‘Tamb’ Itam behind his
chair was thunderstruck. The declaration produced
an immense sensation. “Let them go because
this is best in my knowledge which has never deceived
you,” Jim insisted. There was a silence.
In the darkness of the courtyard could be heard the
subdued whispering, shuffling noise of many people.
Doramin raised his heavy head and said that there
was no more reading of hearts than touching the sky
with the hand, but—he consented. The
others gave their opinion in turn. “It is
best,” “Let them go,” and so on.
But most of them simply said that they “believed
Tuan Jim.”
’In this simple form of assent
to his will lies the whole gist of the situation;
their creed, his truth; and the testimony to that
faithfulness which made him in his own eyes the equal
of the impeccable men who never fall out of the ranks.
Stein’s words, “Romantic
”
seem to ring over those distances that will never
give him up now to a world indifferent to his failings
and his virtues, and to that ardent and clinging affection
that refuses him the dole of tears in the bewilderment
of a great grief and of eternal separation. From
the moment the sheer truthfulness of his last three
years of life carries the day against the ignorance,
the fear, and the anger of men, he appears no longer
to me as I saw him last—a white speck catching
all the dim light left upon a sombre coast and the
darkened sea—but greater and more pitiful
in the loneliness of his soul, that remains even for
her who loved him best a cruel and insoluble mystery.

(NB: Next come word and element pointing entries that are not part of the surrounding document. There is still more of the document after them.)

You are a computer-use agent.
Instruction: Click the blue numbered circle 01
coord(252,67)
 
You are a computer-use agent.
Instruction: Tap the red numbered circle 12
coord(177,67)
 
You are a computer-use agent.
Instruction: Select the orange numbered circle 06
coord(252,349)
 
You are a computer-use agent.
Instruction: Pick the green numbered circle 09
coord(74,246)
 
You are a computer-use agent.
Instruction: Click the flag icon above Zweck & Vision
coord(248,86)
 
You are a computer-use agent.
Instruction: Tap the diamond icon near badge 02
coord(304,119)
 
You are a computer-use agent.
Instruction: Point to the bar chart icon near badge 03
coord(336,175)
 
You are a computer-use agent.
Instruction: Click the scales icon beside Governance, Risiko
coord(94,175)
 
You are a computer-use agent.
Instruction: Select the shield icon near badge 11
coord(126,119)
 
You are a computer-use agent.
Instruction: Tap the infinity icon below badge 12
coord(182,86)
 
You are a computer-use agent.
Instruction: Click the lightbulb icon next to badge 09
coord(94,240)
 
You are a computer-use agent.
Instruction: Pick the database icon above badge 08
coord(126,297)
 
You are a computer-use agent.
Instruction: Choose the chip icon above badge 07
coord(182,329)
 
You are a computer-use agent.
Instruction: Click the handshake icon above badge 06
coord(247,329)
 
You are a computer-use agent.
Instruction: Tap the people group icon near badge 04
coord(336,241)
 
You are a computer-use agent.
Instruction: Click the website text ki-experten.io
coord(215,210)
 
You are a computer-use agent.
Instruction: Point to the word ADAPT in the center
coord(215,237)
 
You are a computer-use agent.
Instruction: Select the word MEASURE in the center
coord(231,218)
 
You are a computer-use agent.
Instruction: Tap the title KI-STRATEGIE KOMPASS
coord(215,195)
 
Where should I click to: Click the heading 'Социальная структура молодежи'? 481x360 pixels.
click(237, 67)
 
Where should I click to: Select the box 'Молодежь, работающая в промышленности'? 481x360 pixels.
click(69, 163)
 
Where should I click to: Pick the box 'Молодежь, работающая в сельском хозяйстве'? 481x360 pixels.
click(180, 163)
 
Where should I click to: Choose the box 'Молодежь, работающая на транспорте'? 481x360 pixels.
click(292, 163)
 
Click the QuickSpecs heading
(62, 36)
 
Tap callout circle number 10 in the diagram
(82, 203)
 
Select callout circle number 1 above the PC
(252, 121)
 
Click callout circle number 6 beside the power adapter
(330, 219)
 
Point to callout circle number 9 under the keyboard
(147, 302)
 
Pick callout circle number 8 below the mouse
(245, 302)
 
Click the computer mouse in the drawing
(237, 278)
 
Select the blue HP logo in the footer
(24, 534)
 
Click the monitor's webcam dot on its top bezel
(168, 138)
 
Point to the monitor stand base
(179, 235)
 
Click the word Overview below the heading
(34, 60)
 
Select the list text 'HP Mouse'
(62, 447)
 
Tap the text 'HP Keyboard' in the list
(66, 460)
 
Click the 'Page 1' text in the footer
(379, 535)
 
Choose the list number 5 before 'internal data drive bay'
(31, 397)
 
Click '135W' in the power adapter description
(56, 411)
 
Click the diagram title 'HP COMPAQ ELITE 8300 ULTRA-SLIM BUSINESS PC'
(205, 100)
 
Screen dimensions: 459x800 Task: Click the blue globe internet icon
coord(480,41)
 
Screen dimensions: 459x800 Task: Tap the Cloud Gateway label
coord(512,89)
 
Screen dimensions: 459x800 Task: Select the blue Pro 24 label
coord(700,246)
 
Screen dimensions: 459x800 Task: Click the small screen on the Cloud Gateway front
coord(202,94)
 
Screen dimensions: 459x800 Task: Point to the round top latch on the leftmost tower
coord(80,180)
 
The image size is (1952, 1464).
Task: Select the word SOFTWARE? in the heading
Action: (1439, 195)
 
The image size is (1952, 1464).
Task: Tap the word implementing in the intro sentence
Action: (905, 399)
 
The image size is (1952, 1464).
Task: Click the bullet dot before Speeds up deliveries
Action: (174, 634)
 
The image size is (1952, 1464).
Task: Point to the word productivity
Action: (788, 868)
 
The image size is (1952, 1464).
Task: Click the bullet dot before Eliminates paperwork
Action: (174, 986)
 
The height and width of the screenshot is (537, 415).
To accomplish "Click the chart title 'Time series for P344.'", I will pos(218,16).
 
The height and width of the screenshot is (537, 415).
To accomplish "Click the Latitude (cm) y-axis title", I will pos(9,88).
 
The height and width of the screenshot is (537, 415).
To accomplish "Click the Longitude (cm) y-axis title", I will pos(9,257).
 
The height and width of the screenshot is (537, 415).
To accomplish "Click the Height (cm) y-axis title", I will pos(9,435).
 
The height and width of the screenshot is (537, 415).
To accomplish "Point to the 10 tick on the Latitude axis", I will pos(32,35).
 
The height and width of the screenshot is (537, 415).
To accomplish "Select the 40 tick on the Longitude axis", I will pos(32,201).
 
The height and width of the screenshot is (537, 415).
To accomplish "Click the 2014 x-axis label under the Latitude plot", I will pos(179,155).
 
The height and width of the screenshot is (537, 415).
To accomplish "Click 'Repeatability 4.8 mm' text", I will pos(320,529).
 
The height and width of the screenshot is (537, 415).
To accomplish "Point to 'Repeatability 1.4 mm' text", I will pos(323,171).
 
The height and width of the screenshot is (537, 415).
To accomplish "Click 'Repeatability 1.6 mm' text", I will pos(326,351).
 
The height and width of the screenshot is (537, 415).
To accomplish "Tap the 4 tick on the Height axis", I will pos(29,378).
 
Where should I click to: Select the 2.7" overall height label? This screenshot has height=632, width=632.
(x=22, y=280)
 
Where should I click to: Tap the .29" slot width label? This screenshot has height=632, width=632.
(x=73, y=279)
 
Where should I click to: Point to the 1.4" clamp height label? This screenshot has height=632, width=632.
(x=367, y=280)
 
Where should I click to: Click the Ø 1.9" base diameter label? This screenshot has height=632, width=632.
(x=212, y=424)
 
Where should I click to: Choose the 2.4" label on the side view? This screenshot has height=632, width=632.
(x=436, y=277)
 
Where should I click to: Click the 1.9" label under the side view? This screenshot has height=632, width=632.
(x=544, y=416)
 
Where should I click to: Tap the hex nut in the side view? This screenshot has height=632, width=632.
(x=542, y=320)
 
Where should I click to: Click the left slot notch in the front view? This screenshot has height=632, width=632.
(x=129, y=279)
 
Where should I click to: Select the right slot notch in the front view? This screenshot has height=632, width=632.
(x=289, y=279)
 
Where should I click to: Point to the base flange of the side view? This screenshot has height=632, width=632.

’It is evident that he did not
mistrust Brown; there was no reason to doubt the story,
whose truth seemed warranted by the rough frankness,
by a sort of virile sincerity in accepting the morality
and the consequences of his acts. But Jim did
not know the almost inconceivable egotism of the man
which made him, when resisted and foiled in his will,
mad with the indignant and revengeful rage of a thwarted
autocrat. But if Jim did not mistrust Brown,
he was evidently anxious that some misunderstanding
should not occur, ending perhaps in collision and
bloodshed. It was for this reason that directly
the Malay chiefs had gone he asked Jewel to get him
something to eat, as he was going out of the fort
to take command in the town. On her remonstrating
against this on the score of his fatigue, he said
that something might happen for which he would never
forgive himself. “I am responsible for every
life in the land,” he said. He was moody
at first; she served him with her own hands, taking
the plates and dishes (of the dinner-service presented
him by Stein) from Tamb’ Itam. He brightened
up after a while; told her she would be again in command
of the fort for another night. “There’s
no sleep for us, old girl,” he said, “while
our people are in danger.” Later on he
said jokingly that she was the best man of them all.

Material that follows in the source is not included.